The Vampire Diaries, an American supernatural drama, was officially renewed for a third season by The CW on April 26, 2011, that aired from September 15, 2011, to May 10, 2012. The third season consisted of 22 episodes and focused on the story of Klaus' origin, his relation with his family and reveal more about the original family. The third season opened to generally positive reviews. The season takes a gap from the last season and begins with Elena Gilbert's 18th birthday with all series regulars returning with the exception of Sara Canning whose character Jenna Sommers was killed off in the previous season. Joseph Morgan's character Klaus became a series regular instead of returning as a recurring character.

Cast

Main

Nina Dobrev as Elena Gilbert / Katherine Pierce
Paul Wesley as Stefan Salvatore
Ian Somerhalder as Damon Salvatore
Steven R. McQueen as Jeremy Gilbert
Kat Graham as Bonnie Bennett
Zach Roerig as Matt Donovan
Candice Accola as Caroline Forbes
Michael Trevino as Tyler Lockwood 
Matt Davis as Alaric Saltzman
Joseph Morgan as Niklaus Mikaelson

Recurring

Claire Holt as Rebekah Mikaelson
Susan Walters as Carol Lockwood
Torrey DeVitto as Meredith Fell
Marguerite MacIntyre as Liz Forbes
Daniel Gillies as Elijah Mikaelson
Alice Evans as Esther
Sebastian Roché as Mikael
Persia White as Abby Bennett Wilson
Kayla Ewell as Vicki Donovan
Malese Jow as Anna
Nathaniel Buzolic as Kol Mikaelson
Casper Zafer as Finn Mikaelson
Jack Coleman as Bill Forbes

Guest

Robert Ri'chard as Jamie Wilson
Cassidy Freeman as Sage
 Kimberly Drummond as Mindy
David Gallagher as Ray Sutton
Taylor Kinney as Mason Lockwood
Zane Stephens as Tony
Daniel Newman as Daniel Warren
Kelly Hu as Pearl
Arielle Kebbel as Lexi Branson
Jasmine Guy as Sheila Bennett
Stephen Martines as Frederick
Dawn Olivieri as Andie Starr
 Cherilyn Wilson as Sofie
Lauren Cohan as Rose
Sara Canning as Jenna Sommers

Episodes

Production 
On April 26, 2011, The CW officially renewed The Vampire Diaries for a third season. On May 19, 2011, with the reveal of The CW's 2011-12 schedule, it was announced the series would stay on Thursday's at 8:00 pm Eastern/7:00 pm Central as a lead-in to The Secret Circle which is also produced by Kevin Williamson. Kevin Williamson, Julie Plec, Leslie Morgenstein and Bob Levy are executive producers for the series.

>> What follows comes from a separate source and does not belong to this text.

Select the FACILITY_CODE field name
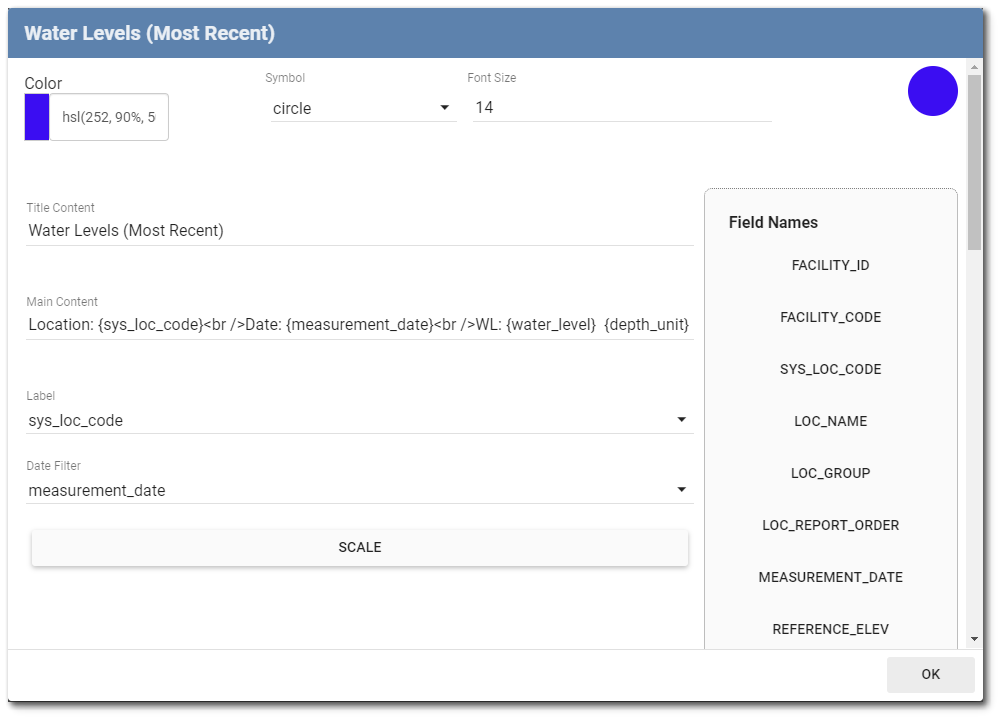The height and width of the screenshot is (718, 999). click(x=830, y=318)
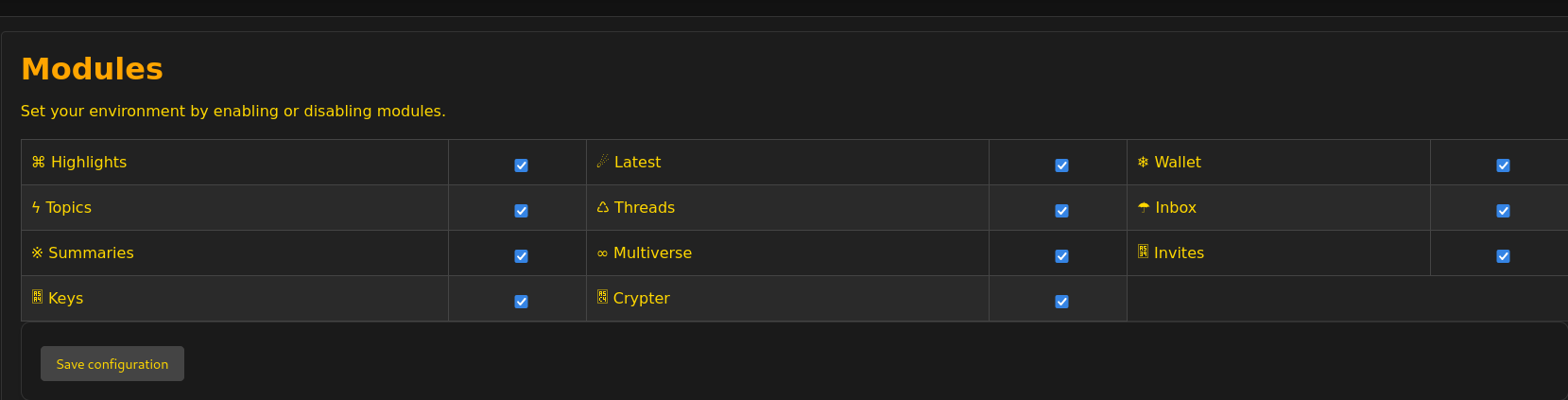
Task: Click the Threads recycle icon
Action: (x=602, y=208)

The third season premiered on Thursday, September 15, 2011.

Casting 
The series stars Nina Dobrev as Elena Gilbert and Katherine Pierce, Paul Wesley as Stefan Salvatore, Ian Somerhalder as Damon Salvatore, Steven R. McQueen as Jeremy Gilbert, Kat Graham as Bonnie Bennett, Candice Accola as Caroline Forbes, Zach Roerig as Matt Donovan, Michael Trevino as Tyler Lockwood, Matt Davis as Alaric Saltzman and Joseph Morgan as Klaus.

7th Heaven's David Gallagher was cast as werewolf Ray Sutton who has a run-in with Klaus in Tennessee. Australian actress, Claire Holt has been cast as Rebekah the sister of Klaus and Elijah, a beautiful vampire who had the pleasure of Stefan's company back in the early days when he was feasting on human blood. Sebastian Roché has also been cast as Mikael a vampire hunter, who is more specifically after his son Klaus. He feeds on vampires and is hunting Klaus. It is later revealed that he is the father of the Originals and Klaus's stepfather. When his plan to kill Klaus backfires, Mikael is killed by Klaus instead. Heroes star Jack Coleman was cast as Bill, a former resident of Mystic Falls and the father of resident vampire Caroline, who first believes his daughter has become a monster, but later accepts her.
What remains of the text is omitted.